11th Mayor of Jaffna
- In office 8 January 1966 – 24 March 1966
- Preceded by: S. S. Mahadeva
- Succeeded by: K. Ponnambalam

Personal details
- Born: 28 February 1931
- Died: 8 May 2008 (aged 77) New Jersey, United States
- Alma mater: Jaffna Hindu College Madras Christian College
- Profession: Lawyer
- Ethnicity: Sri Lankan Tamil

= S. Nagarajah =

Sri Lankan Tamil lawyer and Mayor of Jaffna

Sinnathamby Nagarajah (28 February 1931 - 8 May 2008) was a Sri Lankan Tamil lawyer and Mayor of Jaffna.

==Early life and family==
Nagarajah was born on 28 February 1931. He was educated at Jaffna Hindu College. After school he went to the Madras Christian College from where he obtained a bachelor's degree and master's degree in English Literature.

==Career==
After returning to Ceylon Nagarajah worked as an attorney-at-law in the north and east of the country.

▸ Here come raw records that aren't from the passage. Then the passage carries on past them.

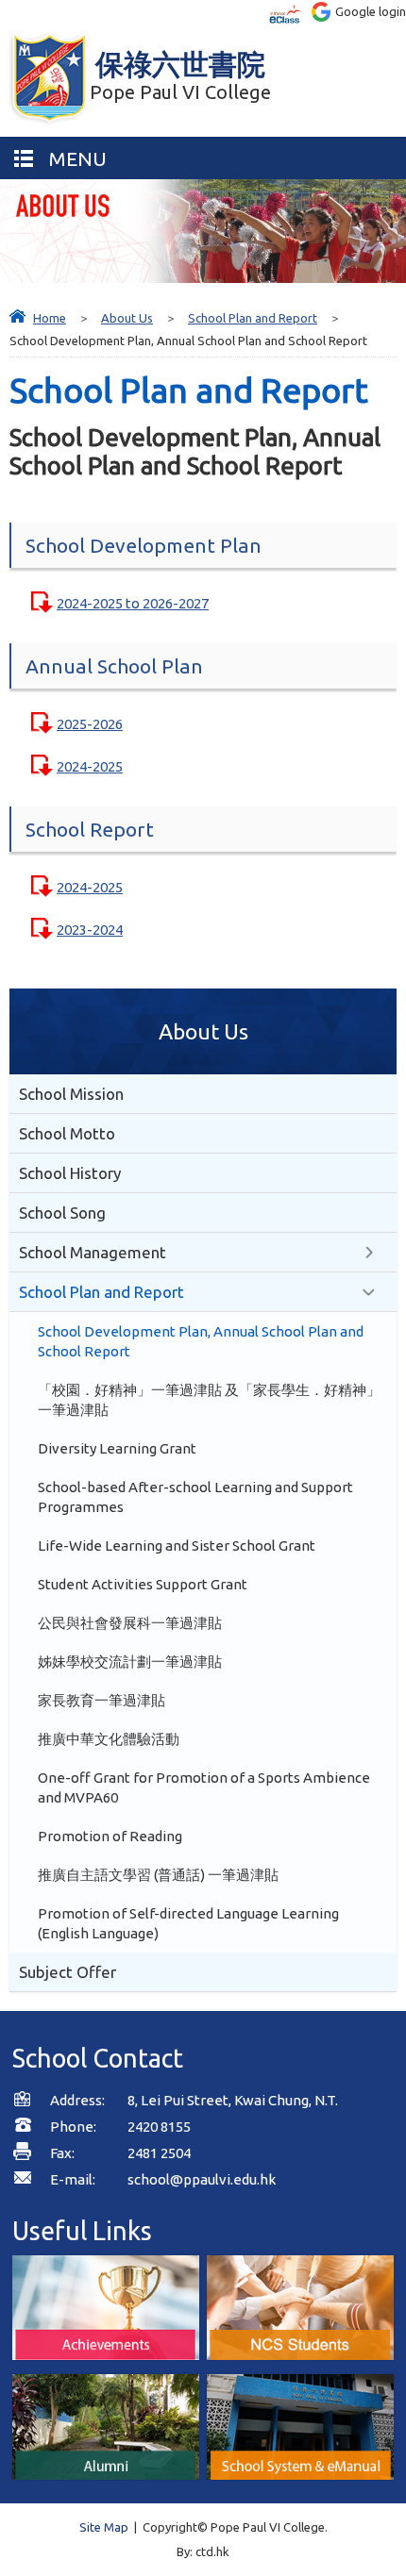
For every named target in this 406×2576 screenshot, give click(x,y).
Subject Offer (67, 1972)
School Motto (67, 1133)
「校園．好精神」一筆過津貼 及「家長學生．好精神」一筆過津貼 (209, 1400)
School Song (62, 1213)
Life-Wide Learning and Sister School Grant (176, 1545)
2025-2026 (90, 724)
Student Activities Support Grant (142, 1584)
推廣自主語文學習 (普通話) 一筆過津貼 (158, 1875)
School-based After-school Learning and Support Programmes (195, 1497)
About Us (127, 317)
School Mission (71, 1094)
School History (70, 1173)
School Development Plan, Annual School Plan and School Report (201, 1341)
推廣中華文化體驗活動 (108, 1739)
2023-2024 (90, 930)
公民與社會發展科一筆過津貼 (130, 1623)
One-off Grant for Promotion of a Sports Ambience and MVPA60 (204, 1787)
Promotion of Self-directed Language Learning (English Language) (188, 1923)
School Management (92, 1252)
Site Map (103, 2527)
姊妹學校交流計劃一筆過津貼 (130, 1662)
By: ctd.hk (203, 2551)
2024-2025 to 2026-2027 (133, 603)
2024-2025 (90, 766)
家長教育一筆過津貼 (101, 1700)
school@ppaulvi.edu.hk (201, 2179)
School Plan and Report (252, 317)
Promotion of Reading (110, 1836)
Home (49, 317)
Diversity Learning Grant (117, 1448)
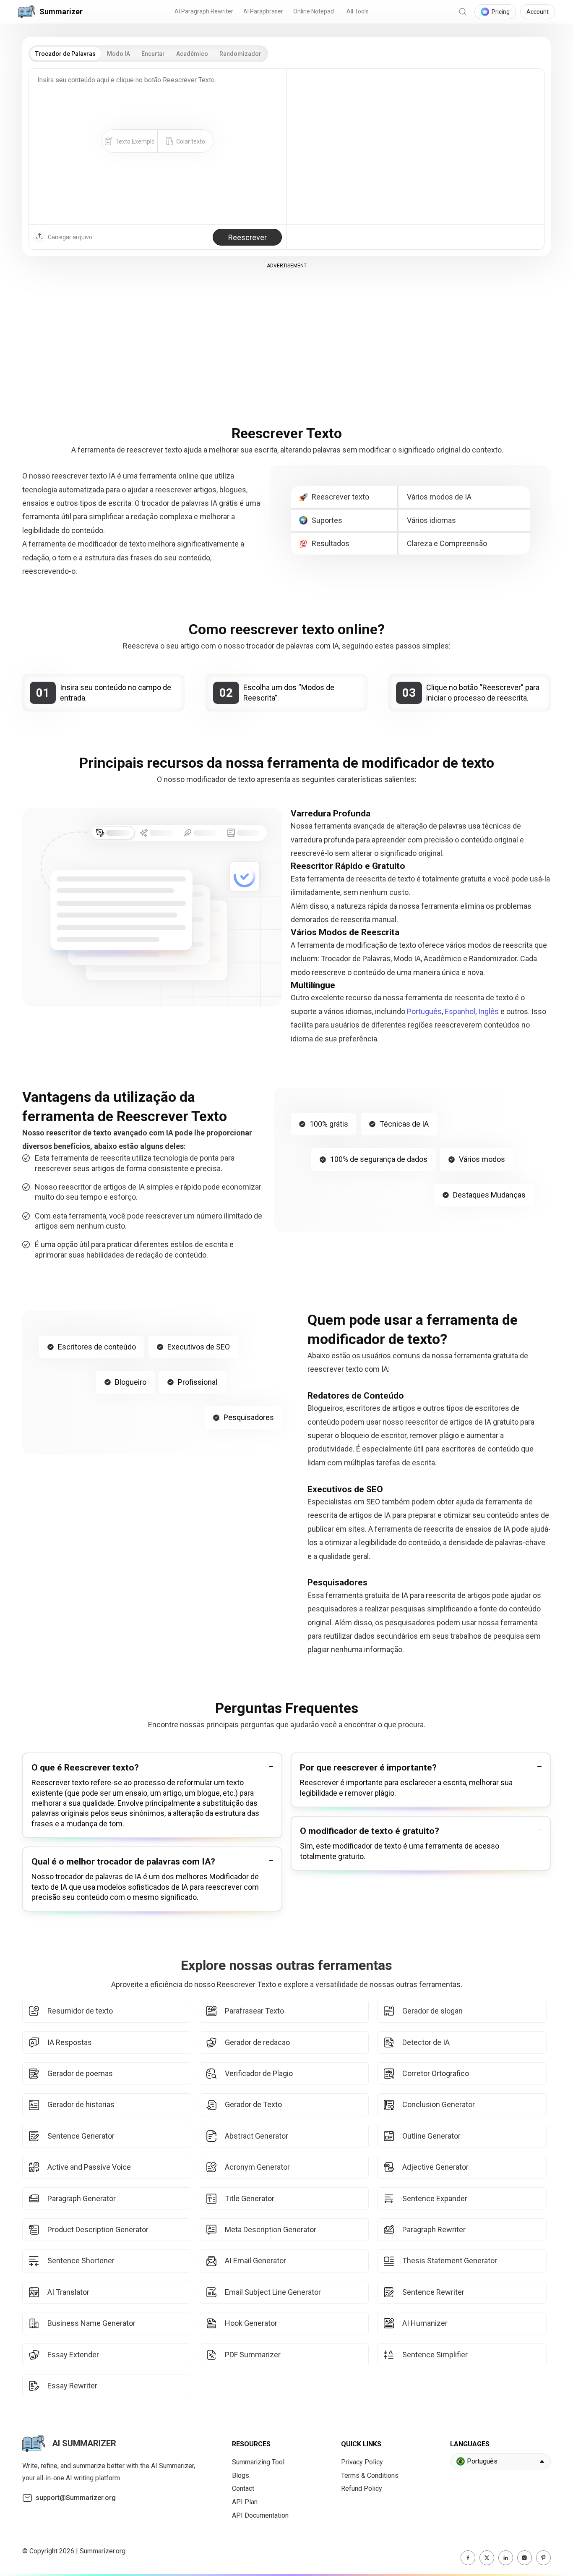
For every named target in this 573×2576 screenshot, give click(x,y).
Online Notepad (313, 11)
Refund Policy (361, 2488)
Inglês (488, 1011)
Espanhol (460, 1011)
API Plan (245, 2502)
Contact (243, 2488)
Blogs (240, 2475)
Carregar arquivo (70, 237)
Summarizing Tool (258, 2462)
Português (424, 1011)
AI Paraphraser (263, 11)
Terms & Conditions (369, 2475)
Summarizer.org (102, 2551)
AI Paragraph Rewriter (204, 11)
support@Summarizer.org (76, 2498)
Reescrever (247, 237)
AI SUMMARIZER (84, 2443)
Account (537, 11)
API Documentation (260, 2515)
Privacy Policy (362, 2462)
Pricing (501, 11)
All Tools (357, 11)
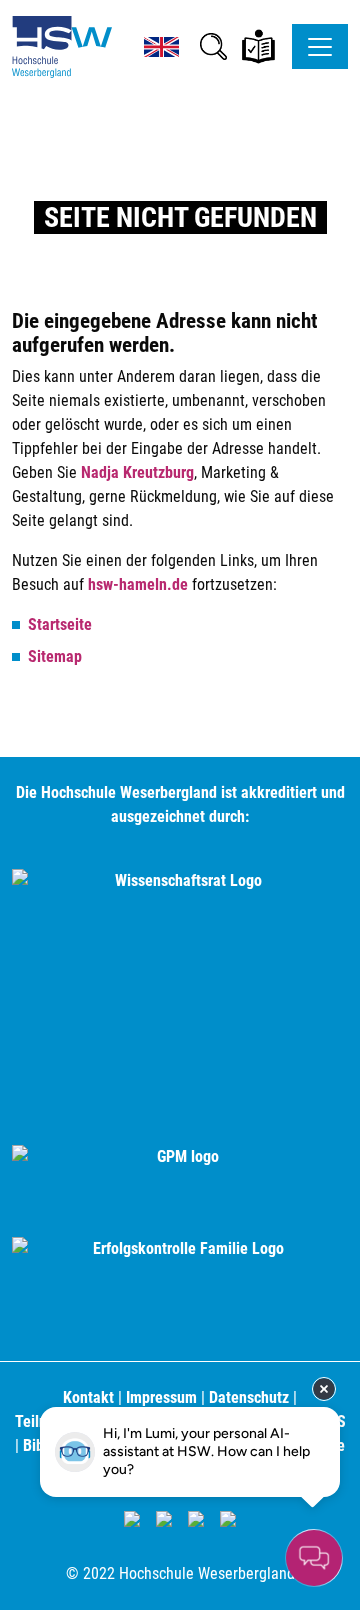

Nagarajah was elected to Jaffna Municipal Council, serving as the city's mayor in 1966. He became vice-chairman of the newly created Jaffna District Development Council in 1981 but resigned in 1982.

After the Indian Peace Keeping Force occupied Jaffna in 1989 Nagarajah moved to the Vanni with the rebel Liberation Tigers of Tamil Eelam (LTTE). He taught at the LTTE's Tamil Eelam Judiciary Department.

==Later life==
Nagarajah moved to New Jersey, USA in the 1990s and was active in the diaspora community. He died on 8 May 2008 in New Jersey.